フランスは3月中旬から外出禁止命令が出ており、3月末に女男平等・差別対策担当副大臣のマーレーン・シアパが全ての薬局と一部のスーパーマーケットに対してDV被害者の窓口となるよう指示を出した。

スーパーや薬局にはDV被害者のための相談先窓口の番号が書いたチラシが置かれ、中には静かに話せる一室を用意し、そこから相談電話をかけることができるようにしているところもある。大手スーパーチェーンのモノプリやフランプリでもレシートにSOS番号を記載している。

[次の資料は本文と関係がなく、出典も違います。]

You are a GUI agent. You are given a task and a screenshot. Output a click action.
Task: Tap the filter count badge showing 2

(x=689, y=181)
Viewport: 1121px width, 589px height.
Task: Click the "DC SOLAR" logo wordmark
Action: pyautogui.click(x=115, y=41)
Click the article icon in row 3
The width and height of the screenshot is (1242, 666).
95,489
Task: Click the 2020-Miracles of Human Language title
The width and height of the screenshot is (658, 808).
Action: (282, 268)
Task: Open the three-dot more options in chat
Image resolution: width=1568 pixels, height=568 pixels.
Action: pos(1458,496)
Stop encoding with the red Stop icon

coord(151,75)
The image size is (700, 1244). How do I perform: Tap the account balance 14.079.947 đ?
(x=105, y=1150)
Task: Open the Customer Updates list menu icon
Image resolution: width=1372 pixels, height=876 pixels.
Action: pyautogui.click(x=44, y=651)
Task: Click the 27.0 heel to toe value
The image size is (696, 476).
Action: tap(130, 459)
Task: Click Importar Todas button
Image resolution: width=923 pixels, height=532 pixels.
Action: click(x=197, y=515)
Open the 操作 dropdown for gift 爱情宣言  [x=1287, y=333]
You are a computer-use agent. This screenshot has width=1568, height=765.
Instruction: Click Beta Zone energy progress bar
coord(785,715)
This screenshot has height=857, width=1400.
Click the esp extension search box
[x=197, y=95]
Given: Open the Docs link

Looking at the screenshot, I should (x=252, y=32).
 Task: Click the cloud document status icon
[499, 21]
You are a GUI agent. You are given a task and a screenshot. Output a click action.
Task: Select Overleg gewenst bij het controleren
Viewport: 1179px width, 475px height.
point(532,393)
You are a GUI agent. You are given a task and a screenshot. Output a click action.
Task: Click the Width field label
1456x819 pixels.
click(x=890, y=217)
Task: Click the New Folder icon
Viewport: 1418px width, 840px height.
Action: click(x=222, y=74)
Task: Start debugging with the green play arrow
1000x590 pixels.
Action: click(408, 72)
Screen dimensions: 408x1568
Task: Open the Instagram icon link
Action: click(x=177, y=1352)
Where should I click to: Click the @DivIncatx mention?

「外出禁止は、相手を見下したことを言うこと、ののしること、たたくこと、性関係の強要を認めない。暴力の被害に遭ったら電話をしてください」(Francetvinfoより)
 

フランス政府のインターネットサイト「暴力をやめよう」では電話、SMS、チャットによって相談できるのだが、相談は通常時の5倍あると報じられている。SMSで通報できる方法はこの度開始したが、1ヵ月間で300件もの相談を受けている。

チャットもパソコンに履歴が残らないシステムになっている上、チャット対応する警察にはDV専門の心理士も同席し、心情に寄り添った適切な言葉がけができるようにしている。

また、早期に安全確保ができるよう、裁判所は被害届がなくても「自宅からの加害者の追い出し命令」を出すことができ、それだけでなく追い出された加害者向け住居も用意している。